China’s influence operations
Josh Rogin, a columnist for the Washington Post, sounded the alarm in an article explaining that China’s state-run media companies are rapidly expanding their integration with Western news outlets as part of Beijing’s worldwide foreign-influence campaign. In Washington, lawmakers from both sides are calling out such arrangements and demanding that US media companies make sure they do not become tools of Chinese government propaganda.
“As with all authoritarian regimes, the Chinese Communist Party [CCP] is organized around manipulation and control of information and ideas. Under [Chinese] President Xi Jinping [習近平], the party has rapidly and boldly expanded its efforts to influence discussion about China beyond its borders, in part through the global expansion of state-run media outlets. The goal is to suppress any criticism of the Chinese government and shape the international discussion of China in ways favorable to the party’s interests,” the Post reported.
Beijing is committed to limiting free expression, and any partnership between China’s state media enterprises and those of democracies must take this into account, said Christopher Walker, senior vice president at the National Endowment for Democracy.

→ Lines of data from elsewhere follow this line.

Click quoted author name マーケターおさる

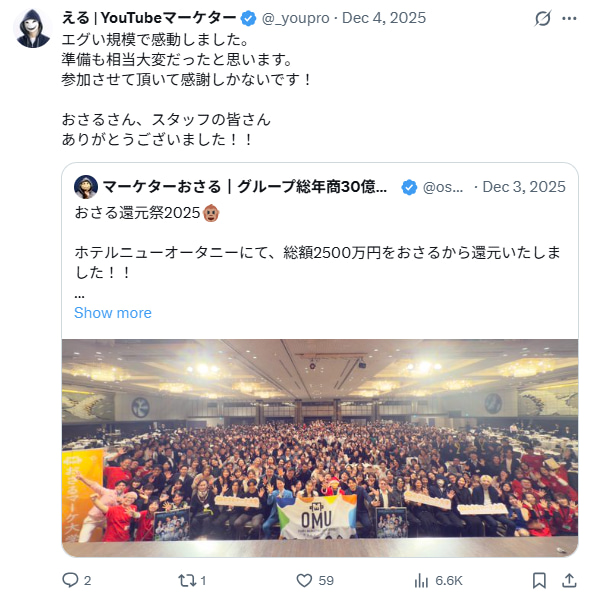click(245, 187)
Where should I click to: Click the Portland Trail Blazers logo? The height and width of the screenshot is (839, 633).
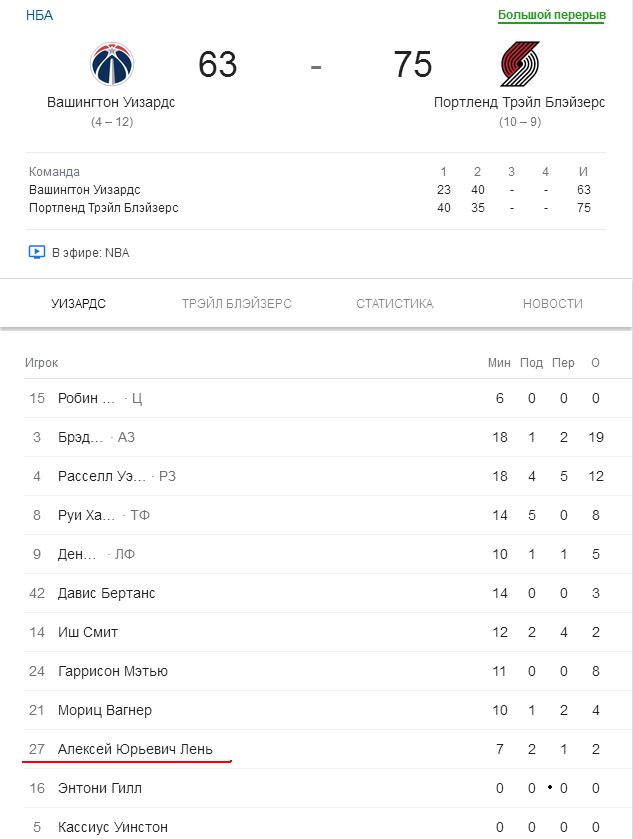tap(520, 64)
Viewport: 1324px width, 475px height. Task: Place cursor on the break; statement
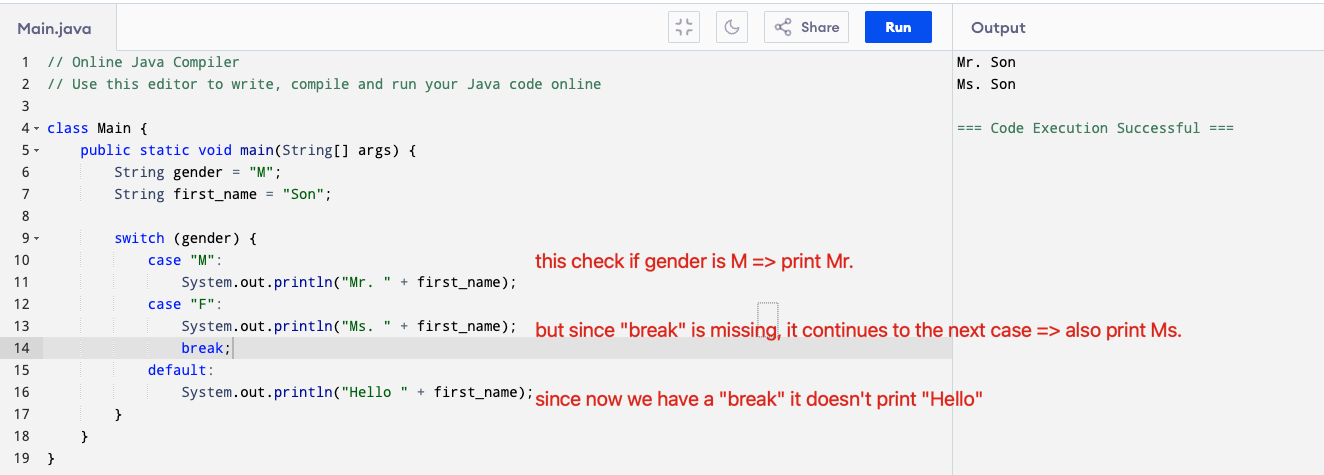point(205,348)
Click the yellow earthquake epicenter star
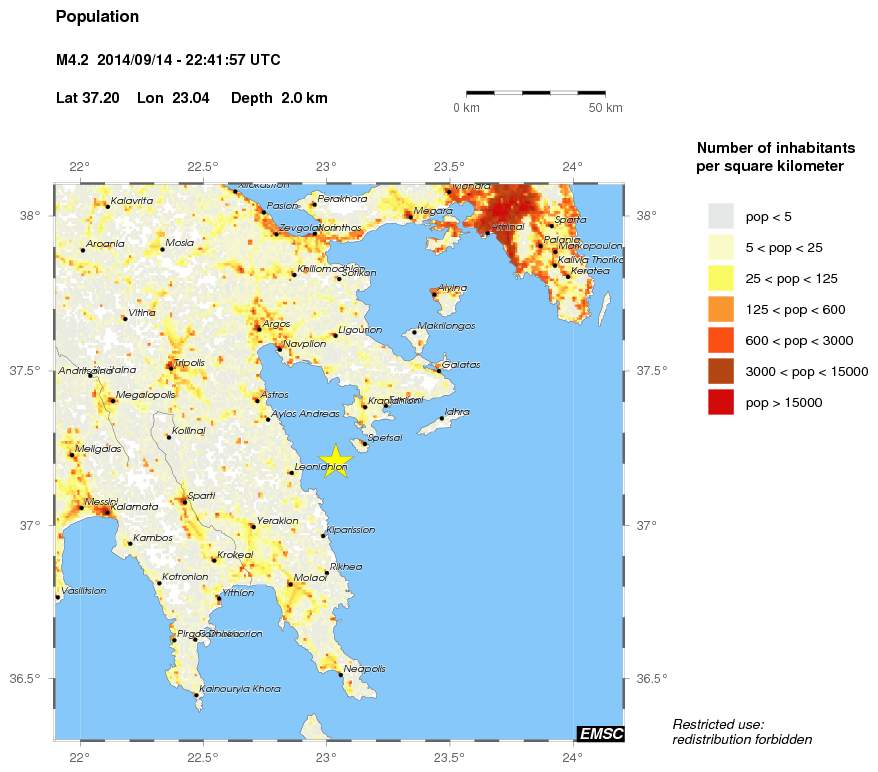This screenshot has height=772, width=878. pos(336,459)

Xinhua, China’s largest state-run news agency, last month said that it is expanding cooperation with US news service The Associated Press (AP), many of whose articles appear in the Taipei Times.
AP chief executive Gary Pruitt traveled to Beijing to meet with Xinhua president Cai Mingzhao (蔡名照), who said that “the two news agencies have broad cooperation in areas including new media, the application of artificial intelligence and economic information.”
As readers of the Taipei Times can imagine, Xinhua’s description of this kind of cooperation has raised alarms in the US Congress, where members of the Republican and Democratic parties are newly attuned to Chinese foreign-influence operations inside the US.
“In sharp contrast to the AP’s independent journalism, Xinhua’s core mission is to shape public opinion in ways sympathetic to the CCP’s legitimacy and behavior,” 14 US lawmakers wrote to Pruitt on Dec. 19, Rogin said in his article.
The letter was led by US representatives Mike Gallagher and Brad Sherman, and signed by US senators Tom Cotton, Mark Warner and Marco Rubio.
The lawmakers said that the US Department of Justice this year required Xinhua to register as a foreign agent under the US Foreign Agents Registration Act.
Xinhua functions as an arm of Beijing’s propaganda machine and also “serves some of the functions of an intelligence agency,” the US-China Economic and Security Review Commission’s annual report said last year.
The commission said that Xinhua is rapidly expanding worldwide in an effort to undermine and discredit Western media outlets, and control public discussion of China.
Congress is asking the AP to release the text of its memorandum of understanding (MOU) with Xinhua, reveal what cooperation they are planning and assure lawmakers that Xinhua will not influence AP’s reporting or have access to any sensitive information in AP’s possession.
“As a state-run news agency, Xinhua serves as a mouthpiece for the Chinese Communist Party. Its propaganda mission is wholly distinct from legitimate fact-based journalism,” Gallagher told the Post. “Everything we know about the CCP suggests that it will use this partnership to better shape global public opinion to the detriment of American interests and those suffering under the CCP’s oppression.”
However, AP spokeswoman Lauren Easton told the Post that AP’s agreement with Chinese state media is to allow it to operate inside China and has no bearing on AP’s independence.
“The recent memo of understanding updates a relationship that has been consistently the same since 1972 and opens the possibility for future commercial interactions, similar to agreements AP has with other state news agencies around the world,” she told the Post. “It does not include or envision any sharing of artificial intelligence information, or any other technology.”
Xinhua has no access to AP’s sensitive information and no influence over AP’s editorial products, Easton said.
She declined to say whether AP would release the text of the MOU as the lawmakers requested. The fact that Xinhua and AP cannot even agree on the nature of their cooperation illustrates the concern.
“We need to be certain that this MOU is not an IOU,” Sherman told the Post. “Xinhua uses its bureaus in the US to collect intelligence for Beijing, so it’s common sense that a cooperation agreement with it and the AP should be scrutinized. We need full transparency.”